The lines from the one containing "Task: Open view analytics on the first tweet" through the last one in the data: please copy those exactly, and only those, without the pictures.

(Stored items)
☆ ☆ ☆ ☆ ☆
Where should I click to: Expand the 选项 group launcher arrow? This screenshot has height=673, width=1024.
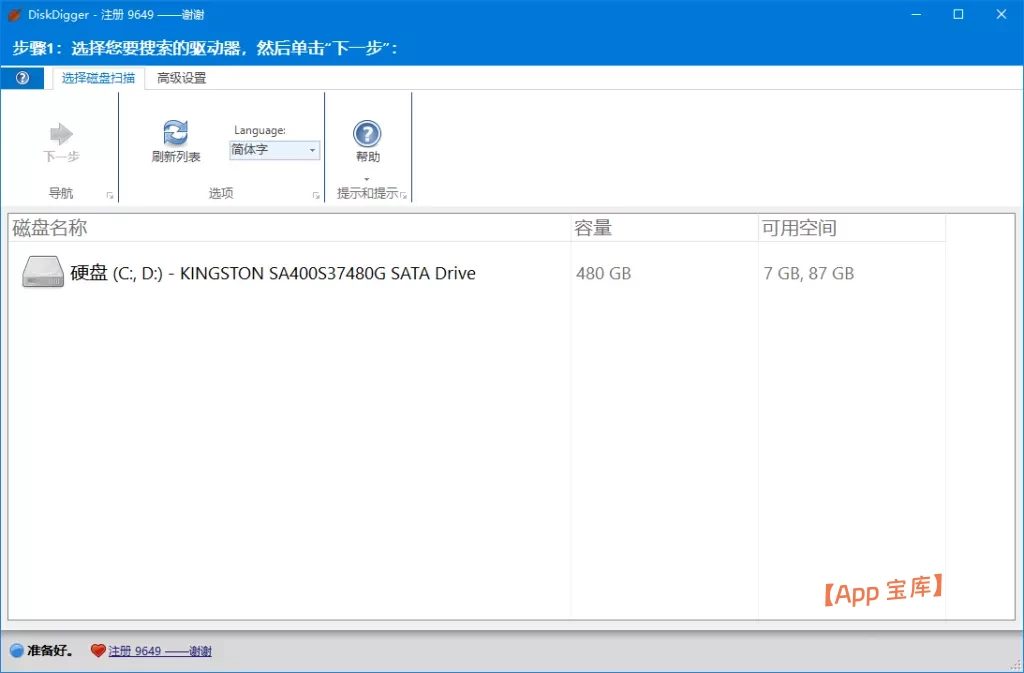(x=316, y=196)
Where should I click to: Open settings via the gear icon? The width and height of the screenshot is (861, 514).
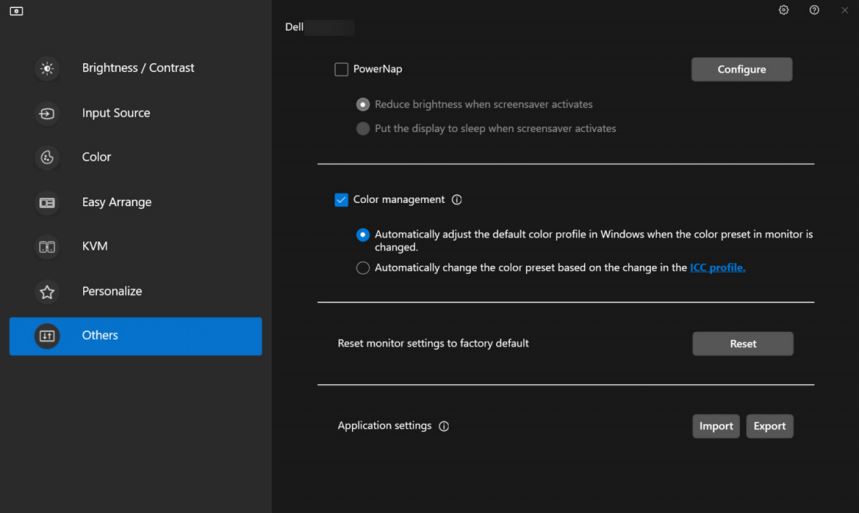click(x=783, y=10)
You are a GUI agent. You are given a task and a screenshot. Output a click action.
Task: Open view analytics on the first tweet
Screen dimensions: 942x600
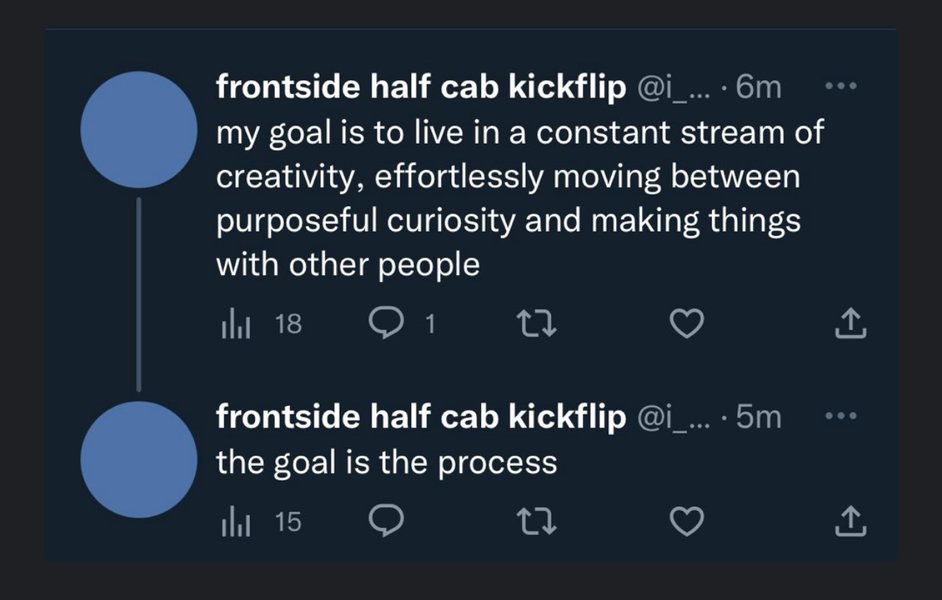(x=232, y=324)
☆ ☆ ☆ ☆ ☆
## Response to this exercise:
Task: Open view analytics on the first tweet
Screen dimensions: 942x600
(x=232, y=324)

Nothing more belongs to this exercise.